Records for processing:
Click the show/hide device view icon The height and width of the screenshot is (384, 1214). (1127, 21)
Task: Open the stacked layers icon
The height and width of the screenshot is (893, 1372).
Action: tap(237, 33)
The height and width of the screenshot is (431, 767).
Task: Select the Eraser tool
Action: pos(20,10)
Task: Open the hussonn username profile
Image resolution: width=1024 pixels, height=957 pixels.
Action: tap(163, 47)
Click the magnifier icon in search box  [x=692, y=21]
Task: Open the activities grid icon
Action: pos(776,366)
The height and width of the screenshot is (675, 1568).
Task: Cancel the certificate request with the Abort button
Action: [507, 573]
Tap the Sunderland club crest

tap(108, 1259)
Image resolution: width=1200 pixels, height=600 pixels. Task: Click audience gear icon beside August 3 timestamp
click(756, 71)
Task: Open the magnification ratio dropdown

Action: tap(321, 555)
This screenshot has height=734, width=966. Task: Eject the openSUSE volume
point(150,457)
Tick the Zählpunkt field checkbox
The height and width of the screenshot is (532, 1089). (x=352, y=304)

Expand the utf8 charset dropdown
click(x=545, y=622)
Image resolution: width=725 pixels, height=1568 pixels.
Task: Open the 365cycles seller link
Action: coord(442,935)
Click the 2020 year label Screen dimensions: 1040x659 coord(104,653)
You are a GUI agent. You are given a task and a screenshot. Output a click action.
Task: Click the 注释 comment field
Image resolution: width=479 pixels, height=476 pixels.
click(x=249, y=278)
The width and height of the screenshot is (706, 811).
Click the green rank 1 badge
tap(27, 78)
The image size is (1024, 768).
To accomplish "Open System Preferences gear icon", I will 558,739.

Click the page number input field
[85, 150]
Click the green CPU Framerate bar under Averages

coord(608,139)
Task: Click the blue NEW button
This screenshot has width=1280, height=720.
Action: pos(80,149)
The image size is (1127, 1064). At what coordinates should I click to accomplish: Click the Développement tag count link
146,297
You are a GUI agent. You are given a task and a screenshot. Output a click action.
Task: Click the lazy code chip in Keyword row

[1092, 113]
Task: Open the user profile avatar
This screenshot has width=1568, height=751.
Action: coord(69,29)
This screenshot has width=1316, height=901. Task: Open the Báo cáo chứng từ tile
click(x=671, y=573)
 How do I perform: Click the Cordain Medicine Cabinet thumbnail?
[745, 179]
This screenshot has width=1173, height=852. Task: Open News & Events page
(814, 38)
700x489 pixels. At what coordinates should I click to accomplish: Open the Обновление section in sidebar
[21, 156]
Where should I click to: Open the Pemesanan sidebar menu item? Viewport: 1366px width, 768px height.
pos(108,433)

What this task involves:
Would you print all of the records exactly as they were given?

Response area:
Click the show/hide device view icon The height and width of the screenshot is (384, 1214). (1127, 21)
Task: Open the stacked layers icon
The height and width of the screenshot is (893, 1372).
Action: tap(237, 33)
The height and width of the screenshot is (431, 767).
Task: Select the Eraser tool
Action: pos(20,10)
Task: Open the hussonn username profile
Image resolution: width=1024 pixels, height=957 pixels.
Action: tap(163, 47)
Click the magnifier icon in search box  [x=692, y=21]
Task: Open the activities grid icon
Action: pos(776,366)
The height and width of the screenshot is (675, 1568).
Task: Cancel the certificate request with the Abort button
Action: [507, 573]
Tap the Sunderland club crest

tap(108, 1259)
Image resolution: width=1200 pixels, height=600 pixels. Task: Click audience gear icon beside August 3 timestamp
click(756, 71)
Task: Open the magnification ratio dropdown

Action: tap(321, 555)
This screenshot has height=734, width=966. Task: Eject the openSUSE volume
point(150,457)
Tick the Zählpunkt field checkbox
The height and width of the screenshot is (532, 1089). (x=352, y=304)

Expand the utf8 charset dropdown
click(x=545, y=622)
Image resolution: width=725 pixels, height=1568 pixels.
Task: Open the 365cycles seller link
Action: coord(442,935)
Click the 2020 year label Screen dimensions: 1040x659 coord(104,653)
You are a GUI agent. You are given a task and a screenshot. Output a click action.
Task: Click the 注释 comment field
Image resolution: width=479 pixels, height=476 pixels.
click(x=249, y=278)
The width and height of the screenshot is (706, 811).
Click the green rank 1 badge
tap(27, 78)
The image size is (1024, 768).
To accomplish "Open System Preferences gear icon", I will 558,739.

Click the page number input field
[85, 150]
Click the green CPU Framerate bar under Averages

coord(608,139)
Task: Click the blue NEW button
This screenshot has width=1280, height=720.
Action: pos(80,149)
The image size is (1127, 1064). At what coordinates should I click to accomplish: Click the Développement tag count link
146,297
You are a GUI agent. You are given a task and a screenshot. Output a click action.
Task: Click the lazy code chip in Keyword row

[1092, 113]
Task: Open the user profile avatar
This screenshot has width=1568, height=751.
Action: coord(69,29)
This screenshot has width=1316, height=901. Task: Open the Báo cáo chứng từ tile
click(x=671, y=573)
 How do I perform: Click the Cordain Medicine Cabinet thumbnail?
[745, 179]
This screenshot has width=1173, height=852. Task: Open News & Events page
(814, 38)
700x489 pixels. At what coordinates should I click to accomplish: Open the Обновление section in sidebar
[21, 156]
Where should I click to: Open the Pemesanan sidebar menu item? Viewport: 1366px width, 768px height.
pos(108,433)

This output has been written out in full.